Hannah’s fascinating story begins in the 1950s, when her Baghdad-native family – parents and seven siblings – decided to immigrate to Israel. Hannah, already married to a Jewish Iraqi, was also planning to make aliyah, when fate struck: A Muslim neighbor, who was aware of the family’s plans to immigrate, kidnapped the striking Hannah to keep her by his side. Her siblings only have a vague recollection of that horrible day. They went looking for Hannah, they say, but the earth had swallowed her.
Decades passed, the siblings made aliyah and the family expanded, all the while keeping their bitter secret to themselves. Shortly after arriving in Israel, Hannah’s mother died at 37, her heart broken by losing her child.
Six months ago, out of the blue, the family received a surprising phone call. The woman on the other side of the line was Ravit Topol from the Ministry of Interior, with an extraordinary story she was looking to verify.
It turns out Hannah had been forced to become a Muslim and had raised her neighbor’s children for 50 years. No one in the Baghdad neighborhood knew about her secret or her Jewish roots, and she was afraid her husband would kill her if she tried to contact her siblings.
When her husband died a year ago, the now 76-year-old Hannah escaped Baghdad under the guise of being a war refugee. She was able to reach Europe through an Arab country and decided to locate an Israeli embassy.
“I am Jewish, I want to go to Israel,” she said in fluent Arabic and with great excitement. The embassy found it hard to believe her story; but when she named her relatives in Israel, the embassy officials realized the truly incredible nature of the story unfolding before their very eyes and quickly contacted the Ministry of Interior’s population administration.
“What happened? Did they find her?” asked Ephraim Menashe, Hannah’s brother, upon receiving the moving phone call. “We were in shock. Some of us hung up the phone, finding it hard to believe it was real,” Ephraim told Yedioth Ahronoth on Wednesday. “I always kept the faith that one day we would find her, my beloved sister.”

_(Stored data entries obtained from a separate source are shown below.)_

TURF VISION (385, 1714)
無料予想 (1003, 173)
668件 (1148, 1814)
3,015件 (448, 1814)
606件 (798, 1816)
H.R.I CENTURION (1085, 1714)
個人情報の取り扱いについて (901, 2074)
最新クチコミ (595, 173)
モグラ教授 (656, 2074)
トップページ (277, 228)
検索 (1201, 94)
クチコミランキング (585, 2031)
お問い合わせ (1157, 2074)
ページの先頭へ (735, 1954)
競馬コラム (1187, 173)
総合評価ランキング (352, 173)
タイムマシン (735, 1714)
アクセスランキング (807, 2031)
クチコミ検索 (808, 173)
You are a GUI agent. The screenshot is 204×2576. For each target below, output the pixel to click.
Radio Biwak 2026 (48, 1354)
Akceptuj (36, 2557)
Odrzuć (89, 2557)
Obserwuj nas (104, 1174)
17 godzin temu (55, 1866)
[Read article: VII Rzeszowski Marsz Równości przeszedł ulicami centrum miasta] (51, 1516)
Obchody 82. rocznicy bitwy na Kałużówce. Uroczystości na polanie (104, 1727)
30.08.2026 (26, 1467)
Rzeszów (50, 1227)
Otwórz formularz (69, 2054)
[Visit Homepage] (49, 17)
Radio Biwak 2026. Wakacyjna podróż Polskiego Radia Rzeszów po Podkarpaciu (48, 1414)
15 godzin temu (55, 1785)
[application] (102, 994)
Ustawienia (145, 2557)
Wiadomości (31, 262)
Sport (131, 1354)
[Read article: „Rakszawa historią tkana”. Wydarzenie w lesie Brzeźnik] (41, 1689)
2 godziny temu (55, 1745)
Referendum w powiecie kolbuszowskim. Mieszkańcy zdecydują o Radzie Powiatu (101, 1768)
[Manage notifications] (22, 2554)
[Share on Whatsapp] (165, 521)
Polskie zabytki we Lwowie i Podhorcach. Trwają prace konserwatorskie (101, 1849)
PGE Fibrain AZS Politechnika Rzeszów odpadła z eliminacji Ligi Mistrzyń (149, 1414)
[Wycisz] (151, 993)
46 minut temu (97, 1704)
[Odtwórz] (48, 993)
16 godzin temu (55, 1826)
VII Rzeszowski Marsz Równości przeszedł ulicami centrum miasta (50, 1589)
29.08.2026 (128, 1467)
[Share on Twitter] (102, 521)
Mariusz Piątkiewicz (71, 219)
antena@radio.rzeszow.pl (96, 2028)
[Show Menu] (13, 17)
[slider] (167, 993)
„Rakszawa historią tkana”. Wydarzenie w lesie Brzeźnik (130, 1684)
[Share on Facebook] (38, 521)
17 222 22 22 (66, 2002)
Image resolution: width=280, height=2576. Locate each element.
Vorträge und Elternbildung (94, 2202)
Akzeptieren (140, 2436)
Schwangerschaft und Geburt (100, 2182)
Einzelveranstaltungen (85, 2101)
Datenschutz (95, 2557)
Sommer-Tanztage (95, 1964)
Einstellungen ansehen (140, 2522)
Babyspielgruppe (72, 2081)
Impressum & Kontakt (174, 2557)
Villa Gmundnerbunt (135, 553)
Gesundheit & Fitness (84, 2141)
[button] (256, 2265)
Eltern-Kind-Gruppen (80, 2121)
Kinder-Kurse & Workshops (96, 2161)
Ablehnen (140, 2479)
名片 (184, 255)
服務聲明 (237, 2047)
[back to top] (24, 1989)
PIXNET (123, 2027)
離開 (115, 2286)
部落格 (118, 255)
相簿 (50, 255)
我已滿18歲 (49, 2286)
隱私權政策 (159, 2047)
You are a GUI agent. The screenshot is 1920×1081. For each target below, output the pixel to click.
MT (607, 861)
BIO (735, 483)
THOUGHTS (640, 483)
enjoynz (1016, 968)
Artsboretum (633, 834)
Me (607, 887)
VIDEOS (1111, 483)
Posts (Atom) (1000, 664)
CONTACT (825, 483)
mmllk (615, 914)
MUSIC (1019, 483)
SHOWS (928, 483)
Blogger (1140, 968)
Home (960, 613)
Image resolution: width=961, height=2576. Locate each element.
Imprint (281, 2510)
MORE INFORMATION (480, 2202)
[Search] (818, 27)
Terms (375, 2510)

Meanwhile, the Israeli consul of the European city Hannah had arrived at took her into his private residence until she was able to board the plane taking her to Israel.
Hannah will be arriving in Israel shortly, where she will be acknowledged as the long-lost sister of a Jewish family and be granted new immigrant status.
Her relatives gathered late Wednesday at her brother Ephraim’s home in Ramat-Gan. “He hasn’t slept a wink from all the excitement,” his wife said. “My heart is loaded, but I don’t want to say too much right now,” said Ephraim. “I must ask her a questions which only she can answer.”
According to Hannah’s brother, only he knows the true details of her disappearance, since he was her closest sibling. “As soon as we had reached Israel, I decided to return to Iraq to look for her, but it the timing was wrong, and didn't make it there.”
It's hardly an easy task to make up for 55 lost years, her relatives agreed, especially since Hannah’s parents and some of her brothers and sisters have passed away. “It won’t be easy, but we love her and will help her adjust.”